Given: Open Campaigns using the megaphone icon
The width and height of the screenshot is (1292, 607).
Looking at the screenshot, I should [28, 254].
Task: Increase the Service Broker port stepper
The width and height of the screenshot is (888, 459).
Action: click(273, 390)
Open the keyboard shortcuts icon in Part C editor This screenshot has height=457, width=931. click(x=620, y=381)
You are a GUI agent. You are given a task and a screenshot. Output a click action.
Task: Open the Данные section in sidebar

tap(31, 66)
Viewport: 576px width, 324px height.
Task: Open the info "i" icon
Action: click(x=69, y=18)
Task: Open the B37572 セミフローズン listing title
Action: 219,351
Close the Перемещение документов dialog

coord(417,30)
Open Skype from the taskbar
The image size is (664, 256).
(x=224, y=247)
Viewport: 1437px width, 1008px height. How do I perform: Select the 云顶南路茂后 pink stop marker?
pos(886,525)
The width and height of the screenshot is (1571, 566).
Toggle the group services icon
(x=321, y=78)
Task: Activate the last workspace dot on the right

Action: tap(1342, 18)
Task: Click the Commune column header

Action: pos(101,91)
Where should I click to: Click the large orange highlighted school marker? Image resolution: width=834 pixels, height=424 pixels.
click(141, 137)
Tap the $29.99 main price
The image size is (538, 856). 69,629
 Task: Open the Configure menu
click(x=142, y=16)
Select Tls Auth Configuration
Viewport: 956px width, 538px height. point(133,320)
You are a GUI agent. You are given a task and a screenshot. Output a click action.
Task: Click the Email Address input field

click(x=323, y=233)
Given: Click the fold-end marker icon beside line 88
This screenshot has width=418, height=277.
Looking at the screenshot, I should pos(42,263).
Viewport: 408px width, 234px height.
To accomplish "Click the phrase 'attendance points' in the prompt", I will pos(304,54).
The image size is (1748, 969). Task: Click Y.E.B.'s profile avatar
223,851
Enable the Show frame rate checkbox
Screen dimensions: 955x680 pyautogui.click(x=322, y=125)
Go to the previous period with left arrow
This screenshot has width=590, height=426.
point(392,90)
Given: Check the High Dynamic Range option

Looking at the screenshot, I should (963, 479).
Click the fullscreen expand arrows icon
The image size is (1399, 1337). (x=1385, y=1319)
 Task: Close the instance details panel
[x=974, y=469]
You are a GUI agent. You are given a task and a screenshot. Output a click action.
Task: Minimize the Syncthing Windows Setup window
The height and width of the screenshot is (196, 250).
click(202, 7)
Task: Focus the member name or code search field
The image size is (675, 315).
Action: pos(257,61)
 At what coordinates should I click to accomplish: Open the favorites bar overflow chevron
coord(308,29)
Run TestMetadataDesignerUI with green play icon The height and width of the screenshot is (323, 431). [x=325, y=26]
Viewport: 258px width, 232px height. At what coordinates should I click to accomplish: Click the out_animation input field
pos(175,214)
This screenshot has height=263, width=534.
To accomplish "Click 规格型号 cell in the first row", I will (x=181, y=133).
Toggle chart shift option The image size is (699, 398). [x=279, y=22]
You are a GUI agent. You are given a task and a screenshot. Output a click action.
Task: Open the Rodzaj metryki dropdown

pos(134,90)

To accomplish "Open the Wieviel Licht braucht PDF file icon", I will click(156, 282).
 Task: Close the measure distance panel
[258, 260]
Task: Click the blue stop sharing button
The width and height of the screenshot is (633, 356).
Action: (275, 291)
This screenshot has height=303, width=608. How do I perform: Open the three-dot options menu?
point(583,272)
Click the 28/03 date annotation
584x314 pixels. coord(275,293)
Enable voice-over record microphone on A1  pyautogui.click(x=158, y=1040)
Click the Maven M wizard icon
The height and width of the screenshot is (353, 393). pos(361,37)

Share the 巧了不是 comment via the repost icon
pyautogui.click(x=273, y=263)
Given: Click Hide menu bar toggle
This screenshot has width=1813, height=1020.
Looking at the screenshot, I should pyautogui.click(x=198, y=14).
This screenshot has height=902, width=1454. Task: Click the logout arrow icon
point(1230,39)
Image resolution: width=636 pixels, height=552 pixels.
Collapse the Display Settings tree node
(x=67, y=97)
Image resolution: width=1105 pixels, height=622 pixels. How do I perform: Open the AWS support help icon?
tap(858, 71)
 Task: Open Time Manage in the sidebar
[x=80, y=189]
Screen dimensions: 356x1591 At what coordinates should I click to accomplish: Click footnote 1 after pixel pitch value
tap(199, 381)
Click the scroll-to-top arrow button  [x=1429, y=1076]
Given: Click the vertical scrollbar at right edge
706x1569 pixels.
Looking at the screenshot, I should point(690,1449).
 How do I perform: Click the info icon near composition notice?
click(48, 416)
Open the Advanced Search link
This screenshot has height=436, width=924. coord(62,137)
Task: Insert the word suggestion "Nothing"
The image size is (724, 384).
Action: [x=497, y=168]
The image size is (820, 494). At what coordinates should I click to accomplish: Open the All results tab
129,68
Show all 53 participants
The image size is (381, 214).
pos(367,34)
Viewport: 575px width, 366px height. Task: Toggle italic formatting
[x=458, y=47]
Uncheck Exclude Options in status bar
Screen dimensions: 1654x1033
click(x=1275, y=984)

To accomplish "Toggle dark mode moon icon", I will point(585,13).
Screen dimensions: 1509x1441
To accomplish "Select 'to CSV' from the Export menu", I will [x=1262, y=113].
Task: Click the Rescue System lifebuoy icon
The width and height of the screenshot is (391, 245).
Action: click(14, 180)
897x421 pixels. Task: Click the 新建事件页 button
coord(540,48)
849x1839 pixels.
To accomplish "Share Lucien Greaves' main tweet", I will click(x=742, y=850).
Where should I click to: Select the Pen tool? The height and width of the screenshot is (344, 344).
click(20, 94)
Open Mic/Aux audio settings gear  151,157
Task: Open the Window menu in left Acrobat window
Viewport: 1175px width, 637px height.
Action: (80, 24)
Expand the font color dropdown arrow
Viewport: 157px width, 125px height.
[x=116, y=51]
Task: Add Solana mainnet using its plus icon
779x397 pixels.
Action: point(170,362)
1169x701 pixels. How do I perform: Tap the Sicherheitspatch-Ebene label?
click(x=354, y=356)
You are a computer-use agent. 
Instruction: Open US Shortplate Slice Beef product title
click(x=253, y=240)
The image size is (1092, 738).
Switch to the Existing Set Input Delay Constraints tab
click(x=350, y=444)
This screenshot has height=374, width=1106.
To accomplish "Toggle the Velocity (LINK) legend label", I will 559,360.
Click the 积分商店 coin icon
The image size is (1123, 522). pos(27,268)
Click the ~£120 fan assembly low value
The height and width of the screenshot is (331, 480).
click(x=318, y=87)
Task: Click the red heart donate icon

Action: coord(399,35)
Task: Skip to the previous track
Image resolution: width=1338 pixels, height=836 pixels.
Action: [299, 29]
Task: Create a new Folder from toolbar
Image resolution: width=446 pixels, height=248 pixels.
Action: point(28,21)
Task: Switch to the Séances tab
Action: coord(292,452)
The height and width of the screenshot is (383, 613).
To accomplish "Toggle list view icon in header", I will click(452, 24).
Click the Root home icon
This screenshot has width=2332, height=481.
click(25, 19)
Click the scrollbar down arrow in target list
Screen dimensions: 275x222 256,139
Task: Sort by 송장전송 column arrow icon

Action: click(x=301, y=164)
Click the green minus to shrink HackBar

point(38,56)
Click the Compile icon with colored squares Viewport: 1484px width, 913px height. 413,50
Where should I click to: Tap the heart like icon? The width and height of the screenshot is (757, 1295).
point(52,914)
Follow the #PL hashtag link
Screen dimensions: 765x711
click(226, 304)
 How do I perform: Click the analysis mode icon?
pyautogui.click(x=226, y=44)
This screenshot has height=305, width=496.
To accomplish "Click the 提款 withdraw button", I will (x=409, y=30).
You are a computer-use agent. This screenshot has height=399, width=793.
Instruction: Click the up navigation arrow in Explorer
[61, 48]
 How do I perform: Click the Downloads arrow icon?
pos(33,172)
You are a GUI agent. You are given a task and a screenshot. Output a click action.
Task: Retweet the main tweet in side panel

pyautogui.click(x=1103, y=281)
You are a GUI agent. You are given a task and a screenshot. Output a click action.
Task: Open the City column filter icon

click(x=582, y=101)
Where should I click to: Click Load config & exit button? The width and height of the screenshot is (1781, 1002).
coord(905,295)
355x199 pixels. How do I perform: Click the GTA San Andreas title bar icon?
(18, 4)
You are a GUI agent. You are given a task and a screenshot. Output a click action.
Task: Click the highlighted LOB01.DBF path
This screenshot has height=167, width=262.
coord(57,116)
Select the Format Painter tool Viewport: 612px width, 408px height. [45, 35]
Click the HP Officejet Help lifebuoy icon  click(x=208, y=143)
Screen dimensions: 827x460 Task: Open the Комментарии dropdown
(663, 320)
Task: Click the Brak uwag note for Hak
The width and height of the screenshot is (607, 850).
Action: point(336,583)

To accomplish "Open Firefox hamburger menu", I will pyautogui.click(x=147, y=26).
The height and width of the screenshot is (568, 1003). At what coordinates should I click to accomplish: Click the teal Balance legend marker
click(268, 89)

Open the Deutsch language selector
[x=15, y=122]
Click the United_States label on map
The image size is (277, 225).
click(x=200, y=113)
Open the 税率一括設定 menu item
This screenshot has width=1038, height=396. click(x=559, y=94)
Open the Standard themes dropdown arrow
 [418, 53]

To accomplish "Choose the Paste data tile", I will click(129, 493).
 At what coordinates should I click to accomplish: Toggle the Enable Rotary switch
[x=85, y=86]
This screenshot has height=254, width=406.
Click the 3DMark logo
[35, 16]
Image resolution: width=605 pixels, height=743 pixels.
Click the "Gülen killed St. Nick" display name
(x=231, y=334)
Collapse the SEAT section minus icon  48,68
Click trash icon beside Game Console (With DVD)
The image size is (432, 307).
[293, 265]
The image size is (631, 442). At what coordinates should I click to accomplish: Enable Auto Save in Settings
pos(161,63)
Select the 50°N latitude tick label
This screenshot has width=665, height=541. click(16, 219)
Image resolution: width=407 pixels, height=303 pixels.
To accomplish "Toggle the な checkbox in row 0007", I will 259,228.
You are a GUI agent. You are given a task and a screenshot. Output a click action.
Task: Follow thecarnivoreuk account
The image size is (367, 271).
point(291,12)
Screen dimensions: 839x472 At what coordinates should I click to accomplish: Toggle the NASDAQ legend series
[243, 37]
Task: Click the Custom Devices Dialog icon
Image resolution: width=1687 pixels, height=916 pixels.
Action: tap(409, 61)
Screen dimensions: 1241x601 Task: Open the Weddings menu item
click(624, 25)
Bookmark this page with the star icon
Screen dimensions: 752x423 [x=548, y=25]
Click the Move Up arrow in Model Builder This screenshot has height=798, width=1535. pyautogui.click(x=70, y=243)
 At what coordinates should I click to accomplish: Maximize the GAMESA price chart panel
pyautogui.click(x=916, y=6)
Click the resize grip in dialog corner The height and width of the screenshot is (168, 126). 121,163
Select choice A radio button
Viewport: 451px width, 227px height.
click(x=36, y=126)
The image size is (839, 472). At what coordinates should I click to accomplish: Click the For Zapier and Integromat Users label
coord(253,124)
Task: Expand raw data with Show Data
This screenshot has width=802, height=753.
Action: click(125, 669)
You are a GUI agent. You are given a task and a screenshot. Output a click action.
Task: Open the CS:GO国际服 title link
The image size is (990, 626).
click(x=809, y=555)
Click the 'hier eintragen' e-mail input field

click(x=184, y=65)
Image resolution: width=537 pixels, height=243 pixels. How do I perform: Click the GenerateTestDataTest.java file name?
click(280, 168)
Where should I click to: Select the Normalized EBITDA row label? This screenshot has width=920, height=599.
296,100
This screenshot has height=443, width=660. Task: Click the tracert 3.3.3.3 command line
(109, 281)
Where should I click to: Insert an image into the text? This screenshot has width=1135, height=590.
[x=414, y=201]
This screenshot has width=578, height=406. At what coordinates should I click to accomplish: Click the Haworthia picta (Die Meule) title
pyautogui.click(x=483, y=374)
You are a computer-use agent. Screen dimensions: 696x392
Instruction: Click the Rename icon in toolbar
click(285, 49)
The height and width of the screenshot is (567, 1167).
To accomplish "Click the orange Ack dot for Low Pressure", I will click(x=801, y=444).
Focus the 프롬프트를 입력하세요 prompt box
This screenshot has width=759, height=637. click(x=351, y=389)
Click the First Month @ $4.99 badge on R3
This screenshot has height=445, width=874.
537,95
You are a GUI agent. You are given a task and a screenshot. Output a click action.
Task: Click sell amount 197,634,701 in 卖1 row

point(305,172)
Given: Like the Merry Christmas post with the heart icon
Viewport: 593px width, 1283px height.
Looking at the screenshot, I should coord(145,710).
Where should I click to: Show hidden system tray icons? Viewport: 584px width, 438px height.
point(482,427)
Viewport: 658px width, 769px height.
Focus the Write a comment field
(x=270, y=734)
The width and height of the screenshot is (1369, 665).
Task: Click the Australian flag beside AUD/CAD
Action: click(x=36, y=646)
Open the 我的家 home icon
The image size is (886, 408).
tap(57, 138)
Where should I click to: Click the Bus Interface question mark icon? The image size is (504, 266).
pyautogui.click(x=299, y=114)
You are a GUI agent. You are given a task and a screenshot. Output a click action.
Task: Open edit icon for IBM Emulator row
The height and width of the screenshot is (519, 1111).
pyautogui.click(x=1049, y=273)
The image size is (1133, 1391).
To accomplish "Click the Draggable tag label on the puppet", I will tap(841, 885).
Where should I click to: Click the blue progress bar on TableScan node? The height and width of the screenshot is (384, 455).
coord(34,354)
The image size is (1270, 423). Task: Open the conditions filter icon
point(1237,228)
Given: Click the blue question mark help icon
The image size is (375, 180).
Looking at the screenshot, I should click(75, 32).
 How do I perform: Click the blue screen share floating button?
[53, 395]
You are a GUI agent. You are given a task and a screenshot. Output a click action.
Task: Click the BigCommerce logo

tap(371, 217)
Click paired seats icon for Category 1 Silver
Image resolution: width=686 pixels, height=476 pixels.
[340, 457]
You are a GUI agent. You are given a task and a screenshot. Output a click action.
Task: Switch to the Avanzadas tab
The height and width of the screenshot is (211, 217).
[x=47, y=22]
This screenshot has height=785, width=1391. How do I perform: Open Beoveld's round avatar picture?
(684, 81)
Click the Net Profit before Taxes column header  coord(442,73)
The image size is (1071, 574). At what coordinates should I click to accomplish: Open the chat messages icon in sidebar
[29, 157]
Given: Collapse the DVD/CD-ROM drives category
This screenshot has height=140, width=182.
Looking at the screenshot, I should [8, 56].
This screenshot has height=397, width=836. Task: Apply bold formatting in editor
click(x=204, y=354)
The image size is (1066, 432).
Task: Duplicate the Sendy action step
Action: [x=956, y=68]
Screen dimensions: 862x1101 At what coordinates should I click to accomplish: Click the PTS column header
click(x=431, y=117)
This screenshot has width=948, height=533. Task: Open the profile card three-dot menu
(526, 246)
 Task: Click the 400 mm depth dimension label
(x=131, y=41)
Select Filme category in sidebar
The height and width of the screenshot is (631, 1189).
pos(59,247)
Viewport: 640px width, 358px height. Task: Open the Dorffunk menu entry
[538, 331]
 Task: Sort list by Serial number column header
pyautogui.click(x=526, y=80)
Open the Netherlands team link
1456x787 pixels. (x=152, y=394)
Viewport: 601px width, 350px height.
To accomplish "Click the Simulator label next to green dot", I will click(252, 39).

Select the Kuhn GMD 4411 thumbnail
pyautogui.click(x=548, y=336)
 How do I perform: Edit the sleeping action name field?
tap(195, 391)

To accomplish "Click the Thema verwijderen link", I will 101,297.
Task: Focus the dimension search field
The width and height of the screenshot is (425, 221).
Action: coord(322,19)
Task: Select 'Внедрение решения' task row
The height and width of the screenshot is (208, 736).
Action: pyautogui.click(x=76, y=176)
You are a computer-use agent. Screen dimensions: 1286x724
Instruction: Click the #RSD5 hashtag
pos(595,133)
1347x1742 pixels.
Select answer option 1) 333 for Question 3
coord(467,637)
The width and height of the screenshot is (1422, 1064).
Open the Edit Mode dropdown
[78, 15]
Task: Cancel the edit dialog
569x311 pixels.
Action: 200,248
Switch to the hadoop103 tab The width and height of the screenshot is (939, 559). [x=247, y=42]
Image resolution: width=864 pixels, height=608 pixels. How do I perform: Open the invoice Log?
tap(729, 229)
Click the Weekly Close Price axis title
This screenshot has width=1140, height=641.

----

## [PROBLEM TO SOLVE]
Show each line of the rows above that contains the word "info".

## [THE COMPLETED TASK]
Task: Open the info "i" icon
 How do I perform: Click the info icon near composition notice?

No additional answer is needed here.